WHAT IS REQUIRED |
Beneath this instruction is a listing; print exactly the lines in it starting at the line that contains "801x717 pixels." and going through the line that contains "Image resolution: width=264".

RECORDS FOR THE EXERCISE |
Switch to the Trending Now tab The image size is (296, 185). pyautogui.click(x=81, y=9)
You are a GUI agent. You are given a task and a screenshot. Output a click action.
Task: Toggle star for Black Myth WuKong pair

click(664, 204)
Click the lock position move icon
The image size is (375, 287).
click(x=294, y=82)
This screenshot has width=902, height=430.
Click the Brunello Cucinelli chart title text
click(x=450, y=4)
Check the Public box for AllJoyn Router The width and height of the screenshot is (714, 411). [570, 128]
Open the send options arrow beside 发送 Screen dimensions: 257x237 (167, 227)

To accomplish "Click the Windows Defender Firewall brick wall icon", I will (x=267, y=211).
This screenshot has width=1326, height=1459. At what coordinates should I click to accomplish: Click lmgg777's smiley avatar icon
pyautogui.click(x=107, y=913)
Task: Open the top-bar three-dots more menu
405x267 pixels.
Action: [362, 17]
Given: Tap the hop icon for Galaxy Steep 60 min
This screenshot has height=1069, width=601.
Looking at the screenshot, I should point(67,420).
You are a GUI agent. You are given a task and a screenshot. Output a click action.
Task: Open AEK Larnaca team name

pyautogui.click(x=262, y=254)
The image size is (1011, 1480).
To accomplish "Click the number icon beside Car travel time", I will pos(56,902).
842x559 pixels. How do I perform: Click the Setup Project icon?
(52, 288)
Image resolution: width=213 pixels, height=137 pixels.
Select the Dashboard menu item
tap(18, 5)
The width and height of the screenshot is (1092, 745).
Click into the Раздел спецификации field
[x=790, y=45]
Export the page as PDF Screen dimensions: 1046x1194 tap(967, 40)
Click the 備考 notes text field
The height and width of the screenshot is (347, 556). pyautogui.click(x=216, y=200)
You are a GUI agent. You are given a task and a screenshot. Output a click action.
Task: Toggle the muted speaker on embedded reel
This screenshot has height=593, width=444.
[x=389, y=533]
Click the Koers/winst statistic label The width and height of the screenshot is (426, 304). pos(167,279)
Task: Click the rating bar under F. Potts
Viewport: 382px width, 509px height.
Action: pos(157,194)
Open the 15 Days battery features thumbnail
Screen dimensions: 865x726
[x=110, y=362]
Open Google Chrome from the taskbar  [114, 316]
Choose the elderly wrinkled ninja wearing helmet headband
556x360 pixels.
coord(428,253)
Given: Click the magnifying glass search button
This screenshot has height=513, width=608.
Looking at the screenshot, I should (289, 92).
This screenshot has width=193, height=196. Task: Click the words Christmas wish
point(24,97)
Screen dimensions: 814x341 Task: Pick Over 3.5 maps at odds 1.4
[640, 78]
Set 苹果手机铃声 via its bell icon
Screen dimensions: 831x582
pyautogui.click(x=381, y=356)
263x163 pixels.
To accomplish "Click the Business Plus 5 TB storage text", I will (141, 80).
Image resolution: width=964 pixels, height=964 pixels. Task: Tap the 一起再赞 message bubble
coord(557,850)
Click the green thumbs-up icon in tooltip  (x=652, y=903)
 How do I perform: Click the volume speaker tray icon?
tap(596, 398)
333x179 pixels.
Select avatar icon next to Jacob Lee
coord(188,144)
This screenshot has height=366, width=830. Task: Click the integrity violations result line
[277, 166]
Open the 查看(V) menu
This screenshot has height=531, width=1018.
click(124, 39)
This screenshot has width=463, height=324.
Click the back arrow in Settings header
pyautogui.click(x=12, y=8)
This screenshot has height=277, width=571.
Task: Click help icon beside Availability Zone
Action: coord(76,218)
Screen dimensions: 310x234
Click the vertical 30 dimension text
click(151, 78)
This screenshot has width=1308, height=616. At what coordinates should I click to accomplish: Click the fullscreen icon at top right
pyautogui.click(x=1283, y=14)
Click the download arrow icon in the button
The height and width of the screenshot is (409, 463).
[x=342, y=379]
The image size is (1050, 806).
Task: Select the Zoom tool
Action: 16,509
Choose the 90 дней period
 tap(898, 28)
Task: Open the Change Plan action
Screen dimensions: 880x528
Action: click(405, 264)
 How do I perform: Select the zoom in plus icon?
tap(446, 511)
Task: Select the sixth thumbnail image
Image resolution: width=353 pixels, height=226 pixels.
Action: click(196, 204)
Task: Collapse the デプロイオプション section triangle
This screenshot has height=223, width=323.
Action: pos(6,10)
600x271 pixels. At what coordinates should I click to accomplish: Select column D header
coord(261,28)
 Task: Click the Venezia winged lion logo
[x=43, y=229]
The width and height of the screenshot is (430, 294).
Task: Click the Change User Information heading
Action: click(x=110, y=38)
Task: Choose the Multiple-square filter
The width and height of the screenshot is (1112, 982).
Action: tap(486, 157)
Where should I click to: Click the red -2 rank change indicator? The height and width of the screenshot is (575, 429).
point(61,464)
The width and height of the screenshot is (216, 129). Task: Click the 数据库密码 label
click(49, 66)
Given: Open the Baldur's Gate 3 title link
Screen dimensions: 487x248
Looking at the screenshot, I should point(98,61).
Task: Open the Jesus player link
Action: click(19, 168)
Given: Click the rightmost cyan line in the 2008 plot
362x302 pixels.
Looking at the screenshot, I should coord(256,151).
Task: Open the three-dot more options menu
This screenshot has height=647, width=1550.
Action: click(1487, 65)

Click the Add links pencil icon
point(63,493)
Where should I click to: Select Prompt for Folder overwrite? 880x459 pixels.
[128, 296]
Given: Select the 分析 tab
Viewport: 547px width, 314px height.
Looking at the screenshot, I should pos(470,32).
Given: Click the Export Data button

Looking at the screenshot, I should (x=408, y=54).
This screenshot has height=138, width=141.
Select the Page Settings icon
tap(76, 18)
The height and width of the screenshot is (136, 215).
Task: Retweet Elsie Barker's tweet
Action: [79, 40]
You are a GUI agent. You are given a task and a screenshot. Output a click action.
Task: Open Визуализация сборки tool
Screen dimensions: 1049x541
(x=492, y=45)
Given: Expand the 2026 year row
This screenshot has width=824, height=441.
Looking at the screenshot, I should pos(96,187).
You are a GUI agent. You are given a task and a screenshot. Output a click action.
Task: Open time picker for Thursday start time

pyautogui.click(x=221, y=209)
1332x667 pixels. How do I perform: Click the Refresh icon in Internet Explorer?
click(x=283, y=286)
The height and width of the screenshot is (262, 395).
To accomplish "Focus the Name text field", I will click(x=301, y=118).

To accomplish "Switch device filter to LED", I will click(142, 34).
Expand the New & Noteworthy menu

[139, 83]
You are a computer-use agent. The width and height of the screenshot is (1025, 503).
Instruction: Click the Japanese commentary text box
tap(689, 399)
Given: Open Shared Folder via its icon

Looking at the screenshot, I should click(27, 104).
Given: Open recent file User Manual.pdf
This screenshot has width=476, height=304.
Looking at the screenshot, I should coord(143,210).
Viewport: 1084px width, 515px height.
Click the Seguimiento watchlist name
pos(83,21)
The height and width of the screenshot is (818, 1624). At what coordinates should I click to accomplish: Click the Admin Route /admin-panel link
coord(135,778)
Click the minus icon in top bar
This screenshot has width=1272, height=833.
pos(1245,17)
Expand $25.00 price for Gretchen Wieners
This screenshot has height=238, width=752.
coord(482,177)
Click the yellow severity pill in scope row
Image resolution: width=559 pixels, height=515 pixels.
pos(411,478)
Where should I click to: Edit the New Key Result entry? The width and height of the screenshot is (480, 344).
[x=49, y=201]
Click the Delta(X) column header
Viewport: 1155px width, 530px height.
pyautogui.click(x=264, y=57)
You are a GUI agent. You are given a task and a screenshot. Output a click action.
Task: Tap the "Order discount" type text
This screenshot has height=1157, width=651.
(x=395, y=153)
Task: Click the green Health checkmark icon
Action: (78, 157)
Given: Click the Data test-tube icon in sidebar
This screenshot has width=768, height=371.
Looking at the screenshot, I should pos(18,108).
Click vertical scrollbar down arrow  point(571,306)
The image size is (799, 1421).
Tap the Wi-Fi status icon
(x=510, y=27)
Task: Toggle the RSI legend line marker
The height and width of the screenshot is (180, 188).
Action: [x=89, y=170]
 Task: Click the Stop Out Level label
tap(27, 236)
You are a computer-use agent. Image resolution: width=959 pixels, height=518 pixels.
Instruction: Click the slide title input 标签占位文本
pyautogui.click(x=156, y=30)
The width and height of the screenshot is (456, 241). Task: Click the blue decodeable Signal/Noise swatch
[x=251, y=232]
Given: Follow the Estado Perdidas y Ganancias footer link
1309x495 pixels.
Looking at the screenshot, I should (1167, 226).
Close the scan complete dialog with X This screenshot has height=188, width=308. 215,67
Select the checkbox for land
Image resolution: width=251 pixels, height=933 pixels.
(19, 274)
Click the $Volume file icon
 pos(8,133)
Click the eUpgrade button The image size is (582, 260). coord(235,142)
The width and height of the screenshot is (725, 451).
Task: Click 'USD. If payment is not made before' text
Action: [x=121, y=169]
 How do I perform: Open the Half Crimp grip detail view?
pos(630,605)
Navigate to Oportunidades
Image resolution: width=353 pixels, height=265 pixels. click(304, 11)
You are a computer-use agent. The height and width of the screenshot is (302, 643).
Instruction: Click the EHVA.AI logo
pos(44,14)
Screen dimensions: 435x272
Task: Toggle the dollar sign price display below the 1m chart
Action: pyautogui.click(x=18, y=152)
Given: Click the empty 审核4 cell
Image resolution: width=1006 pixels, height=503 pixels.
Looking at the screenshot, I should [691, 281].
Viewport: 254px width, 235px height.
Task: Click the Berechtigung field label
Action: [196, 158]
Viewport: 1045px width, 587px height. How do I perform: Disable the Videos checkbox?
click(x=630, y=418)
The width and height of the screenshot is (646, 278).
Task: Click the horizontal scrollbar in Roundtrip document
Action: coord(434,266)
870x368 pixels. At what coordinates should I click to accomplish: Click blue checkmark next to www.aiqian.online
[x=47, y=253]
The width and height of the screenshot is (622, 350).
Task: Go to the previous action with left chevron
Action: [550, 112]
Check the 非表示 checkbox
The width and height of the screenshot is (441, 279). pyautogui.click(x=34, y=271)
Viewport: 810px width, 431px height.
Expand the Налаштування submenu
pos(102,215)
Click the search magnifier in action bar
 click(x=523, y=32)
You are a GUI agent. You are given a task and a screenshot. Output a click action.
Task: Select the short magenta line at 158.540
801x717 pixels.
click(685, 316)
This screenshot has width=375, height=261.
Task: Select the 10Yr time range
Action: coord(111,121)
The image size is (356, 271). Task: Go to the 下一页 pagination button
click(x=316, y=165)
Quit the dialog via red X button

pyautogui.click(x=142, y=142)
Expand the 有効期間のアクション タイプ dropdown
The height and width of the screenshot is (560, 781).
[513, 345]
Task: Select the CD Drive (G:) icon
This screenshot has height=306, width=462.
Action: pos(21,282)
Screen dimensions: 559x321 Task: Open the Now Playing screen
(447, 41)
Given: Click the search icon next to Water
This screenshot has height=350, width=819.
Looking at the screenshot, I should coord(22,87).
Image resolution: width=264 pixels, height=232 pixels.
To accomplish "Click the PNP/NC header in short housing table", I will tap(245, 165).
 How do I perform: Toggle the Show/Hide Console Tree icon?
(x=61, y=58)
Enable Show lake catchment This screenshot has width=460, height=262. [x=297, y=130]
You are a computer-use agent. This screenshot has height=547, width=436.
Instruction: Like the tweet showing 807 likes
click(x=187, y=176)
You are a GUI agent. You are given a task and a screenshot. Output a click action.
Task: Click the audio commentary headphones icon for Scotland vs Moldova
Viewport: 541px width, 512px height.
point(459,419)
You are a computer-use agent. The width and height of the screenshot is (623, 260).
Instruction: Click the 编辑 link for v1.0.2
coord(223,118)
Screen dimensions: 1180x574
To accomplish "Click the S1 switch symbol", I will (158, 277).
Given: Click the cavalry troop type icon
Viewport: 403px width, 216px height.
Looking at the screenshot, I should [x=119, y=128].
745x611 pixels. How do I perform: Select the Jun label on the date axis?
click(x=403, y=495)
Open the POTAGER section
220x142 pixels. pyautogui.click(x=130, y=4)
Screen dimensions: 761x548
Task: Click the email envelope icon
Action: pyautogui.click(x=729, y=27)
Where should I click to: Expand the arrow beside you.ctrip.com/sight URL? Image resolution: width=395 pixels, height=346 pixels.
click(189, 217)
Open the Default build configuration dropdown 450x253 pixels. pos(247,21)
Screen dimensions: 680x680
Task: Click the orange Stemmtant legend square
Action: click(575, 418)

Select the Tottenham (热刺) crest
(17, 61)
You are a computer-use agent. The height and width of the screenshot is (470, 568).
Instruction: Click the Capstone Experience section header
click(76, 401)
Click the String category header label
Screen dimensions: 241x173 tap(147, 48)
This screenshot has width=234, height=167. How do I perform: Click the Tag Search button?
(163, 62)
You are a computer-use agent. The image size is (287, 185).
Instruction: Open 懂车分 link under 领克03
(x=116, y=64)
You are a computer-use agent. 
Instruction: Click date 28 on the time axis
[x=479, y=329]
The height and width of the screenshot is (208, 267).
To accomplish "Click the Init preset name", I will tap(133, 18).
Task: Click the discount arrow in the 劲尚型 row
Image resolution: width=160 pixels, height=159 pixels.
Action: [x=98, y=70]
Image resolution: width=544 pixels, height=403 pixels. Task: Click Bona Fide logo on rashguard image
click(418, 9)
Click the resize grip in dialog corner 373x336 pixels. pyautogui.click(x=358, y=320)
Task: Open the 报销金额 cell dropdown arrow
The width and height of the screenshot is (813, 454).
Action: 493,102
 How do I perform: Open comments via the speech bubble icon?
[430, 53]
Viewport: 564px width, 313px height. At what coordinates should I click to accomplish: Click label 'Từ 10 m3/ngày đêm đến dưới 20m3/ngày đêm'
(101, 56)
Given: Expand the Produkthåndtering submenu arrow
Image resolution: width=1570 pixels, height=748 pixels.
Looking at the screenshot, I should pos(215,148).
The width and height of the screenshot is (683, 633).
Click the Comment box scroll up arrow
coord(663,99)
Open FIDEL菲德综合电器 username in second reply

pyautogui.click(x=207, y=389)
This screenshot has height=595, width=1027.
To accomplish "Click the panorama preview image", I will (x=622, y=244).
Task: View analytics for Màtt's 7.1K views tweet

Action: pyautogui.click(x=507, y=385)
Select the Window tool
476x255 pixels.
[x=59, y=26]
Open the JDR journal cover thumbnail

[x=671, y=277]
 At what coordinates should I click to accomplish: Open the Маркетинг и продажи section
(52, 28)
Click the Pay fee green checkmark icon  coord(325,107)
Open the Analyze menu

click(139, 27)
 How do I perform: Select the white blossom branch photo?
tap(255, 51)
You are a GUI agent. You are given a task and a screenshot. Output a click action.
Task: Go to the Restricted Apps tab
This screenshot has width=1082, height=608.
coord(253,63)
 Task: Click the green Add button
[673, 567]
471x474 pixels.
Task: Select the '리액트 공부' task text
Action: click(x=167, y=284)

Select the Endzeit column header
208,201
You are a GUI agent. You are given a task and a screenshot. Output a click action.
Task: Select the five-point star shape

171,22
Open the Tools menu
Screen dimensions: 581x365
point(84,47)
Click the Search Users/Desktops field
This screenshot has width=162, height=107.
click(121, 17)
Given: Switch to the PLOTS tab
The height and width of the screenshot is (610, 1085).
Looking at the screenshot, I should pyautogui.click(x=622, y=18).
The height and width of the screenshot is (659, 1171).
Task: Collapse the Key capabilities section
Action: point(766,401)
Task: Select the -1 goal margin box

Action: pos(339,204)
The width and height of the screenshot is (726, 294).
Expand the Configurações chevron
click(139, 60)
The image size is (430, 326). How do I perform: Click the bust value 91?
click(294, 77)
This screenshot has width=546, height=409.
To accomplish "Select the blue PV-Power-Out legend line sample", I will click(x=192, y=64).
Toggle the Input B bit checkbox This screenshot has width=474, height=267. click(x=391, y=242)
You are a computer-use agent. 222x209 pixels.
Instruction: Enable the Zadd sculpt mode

RESPONSE TO THE EXERCISE |
801x717 pixels.
click(685, 316)
This screenshot has width=375, height=261.
Task: Select the 10Yr time range
Action: coord(111,121)
The image size is (356, 271). Task: Go to the 下一页 pagination button
click(x=316, y=165)
Quit the dialog via red X button

pyautogui.click(x=142, y=142)
Expand the 有効期間のアクション タイプ dropdown
The height and width of the screenshot is (560, 781).
[513, 345]
Task: Select the CD Drive (G:) icon
This screenshot has height=306, width=462.
Action: pos(21,282)
Screen dimensions: 559x321 Task: Open the Now Playing screen
(447, 41)
Given: Click the search icon next to Water
This screenshot has height=350, width=819.
Looking at the screenshot, I should coord(22,87).
Image resolution: width=264 pixels, height=232 pixels.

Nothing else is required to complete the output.